TASK DIRECTIONS:
Repeat the whole listing exactly as written.
[Start of section]
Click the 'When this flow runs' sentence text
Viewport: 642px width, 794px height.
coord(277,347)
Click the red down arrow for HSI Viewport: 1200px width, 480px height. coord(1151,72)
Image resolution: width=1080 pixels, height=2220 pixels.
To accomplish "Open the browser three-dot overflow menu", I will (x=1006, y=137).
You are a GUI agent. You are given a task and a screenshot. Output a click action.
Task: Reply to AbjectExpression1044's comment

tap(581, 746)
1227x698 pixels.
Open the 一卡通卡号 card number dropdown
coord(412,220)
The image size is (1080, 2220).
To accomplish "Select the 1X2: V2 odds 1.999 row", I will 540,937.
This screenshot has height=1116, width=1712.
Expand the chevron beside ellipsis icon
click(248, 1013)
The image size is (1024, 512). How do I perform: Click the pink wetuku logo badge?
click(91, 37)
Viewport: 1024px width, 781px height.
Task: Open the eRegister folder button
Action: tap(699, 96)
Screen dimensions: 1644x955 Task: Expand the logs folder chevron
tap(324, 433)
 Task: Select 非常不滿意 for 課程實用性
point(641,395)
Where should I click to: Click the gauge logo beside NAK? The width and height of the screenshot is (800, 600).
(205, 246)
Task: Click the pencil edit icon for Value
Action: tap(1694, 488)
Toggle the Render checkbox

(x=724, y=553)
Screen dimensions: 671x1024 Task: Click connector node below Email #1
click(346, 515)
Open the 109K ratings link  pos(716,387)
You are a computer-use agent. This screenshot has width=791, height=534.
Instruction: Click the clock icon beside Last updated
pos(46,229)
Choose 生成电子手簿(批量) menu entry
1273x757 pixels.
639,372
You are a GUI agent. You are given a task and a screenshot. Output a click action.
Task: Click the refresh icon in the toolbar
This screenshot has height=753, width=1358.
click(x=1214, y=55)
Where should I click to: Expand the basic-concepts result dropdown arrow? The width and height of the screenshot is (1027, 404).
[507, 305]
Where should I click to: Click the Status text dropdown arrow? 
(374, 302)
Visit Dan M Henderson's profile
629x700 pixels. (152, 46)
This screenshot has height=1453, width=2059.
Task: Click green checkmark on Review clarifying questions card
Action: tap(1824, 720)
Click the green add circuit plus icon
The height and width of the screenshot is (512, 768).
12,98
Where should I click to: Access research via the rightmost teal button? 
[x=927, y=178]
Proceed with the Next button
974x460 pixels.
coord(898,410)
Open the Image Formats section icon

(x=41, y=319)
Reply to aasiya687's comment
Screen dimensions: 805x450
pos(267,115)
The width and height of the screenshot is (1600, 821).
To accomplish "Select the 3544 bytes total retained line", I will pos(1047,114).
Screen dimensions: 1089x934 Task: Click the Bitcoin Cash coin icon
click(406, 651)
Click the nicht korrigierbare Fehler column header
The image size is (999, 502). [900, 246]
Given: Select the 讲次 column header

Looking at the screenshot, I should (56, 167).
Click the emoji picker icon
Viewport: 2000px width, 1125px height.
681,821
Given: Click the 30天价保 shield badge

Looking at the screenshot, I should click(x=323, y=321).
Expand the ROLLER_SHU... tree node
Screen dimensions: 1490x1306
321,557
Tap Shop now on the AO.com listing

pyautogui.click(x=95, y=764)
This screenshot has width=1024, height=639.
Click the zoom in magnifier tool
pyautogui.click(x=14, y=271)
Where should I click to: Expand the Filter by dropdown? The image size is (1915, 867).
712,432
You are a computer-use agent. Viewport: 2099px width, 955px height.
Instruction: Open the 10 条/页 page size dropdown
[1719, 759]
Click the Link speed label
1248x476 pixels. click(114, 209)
[End of section]
ANSWER TO THIS PROBLEM:
Click the 'When this flow runs' sentence text
Viewport: 642px width, 794px height.
coord(277,347)
Click the red down arrow for HSI Viewport: 1200px width, 480px height. coord(1151,72)
Image resolution: width=1080 pixels, height=2220 pixels.
To accomplish "Open the browser three-dot overflow menu", I will (x=1006, y=137).
You are a GUI agent. You are given a task and a screenshot. Output a click action.
Task: Reply to AbjectExpression1044's comment

tap(581, 746)
1227x698 pixels.
Open the 一卡通卡号 card number dropdown
coord(412,220)
The image size is (1080, 2220).
To accomplish "Select the 1X2: V2 odds 1.999 row", I will 540,937.
This screenshot has height=1116, width=1712.
Expand the chevron beside ellipsis icon
click(248, 1013)
The image size is (1024, 512). How do I perform: Click the pink wetuku logo badge?
click(91, 37)
Viewport: 1024px width, 781px height.
Task: Open the eRegister folder button
Action: tap(699, 96)
Screen dimensions: 1644x955 Task: Expand the logs folder chevron
tap(324, 433)
 Task: Select 非常不滿意 for 課程實用性
point(641,395)
Where should I click to: Click the gauge logo beside NAK? The width and height of the screenshot is (800, 600).
(205, 246)
Task: Click the pencil edit icon for Value
Action: tap(1694, 488)
Toggle the Render checkbox

(x=724, y=553)
Screen dimensions: 671x1024 Task: Click connector node below Email #1
click(346, 515)
Open the 109K ratings link  pos(716,387)
You are a computer-use agent. This screenshot has width=791, height=534.
Instruction: Click the clock icon beside Last updated
pos(46,229)
Choose 生成电子手簿(批量) menu entry
1273x757 pixels.
639,372
You are a GUI agent. You are given a task and a screenshot. Output a click action.
Task: Click the refresh icon in the toolbar
This screenshot has height=753, width=1358.
click(x=1214, y=55)
Where should I click to: Expand the basic-concepts result dropdown arrow? The width and height of the screenshot is (1027, 404).
[507, 305]
Where should I click to: Click the Status text dropdown arrow? 
(374, 302)
Visit Dan M Henderson's profile
629x700 pixels. (152, 46)
This screenshot has height=1453, width=2059.
Task: Click green checkmark on Review clarifying questions card
Action: tap(1824, 720)
Click the green add circuit plus icon
The height and width of the screenshot is (512, 768).
12,98
Where should I click to: Access research via the rightmost teal button? 
[x=927, y=178]
Proceed with the Next button
974x460 pixels.
coord(898,410)
Open the Image Formats section icon

(x=41, y=319)
Reply to aasiya687's comment
Screen dimensions: 805x450
pos(267,115)
The width and height of the screenshot is (1600, 821).
To accomplish "Select the 3544 bytes total retained line", I will pos(1047,114).
Screen dimensions: 1089x934 Task: Click the Bitcoin Cash coin icon
click(406, 651)
Click the nicht korrigierbare Fehler column header
The image size is (999, 502). [900, 246]
Given: Select the 讲次 column header

Looking at the screenshot, I should (56, 167).
Click the emoji picker icon
Viewport: 2000px width, 1125px height.
681,821
Given: Click the 30天价保 shield badge

Looking at the screenshot, I should click(x=323, y=321).
Expand the ROLLER_SHU... tree node
Screen dimensions: 1490x1306
321,557
Tap Shop now on the AO.com listing

pyautogui.click(x=95, y=764)
This screenshot has width=1024, height=639.
Click the zoom in magnifier tool
pyautogui.click(x=14, y=271)
Where should I click to: Expand the Filter by dropdown? The image size is (1915, 867).
712,432
You are a computer-use agent. Viewport: 2099px width, 955px height.
Instruction: Open the 10 条/页 page size dropdown
[1719, 759]
Click the Link speed label
1248x476 pixels. click(114, 209)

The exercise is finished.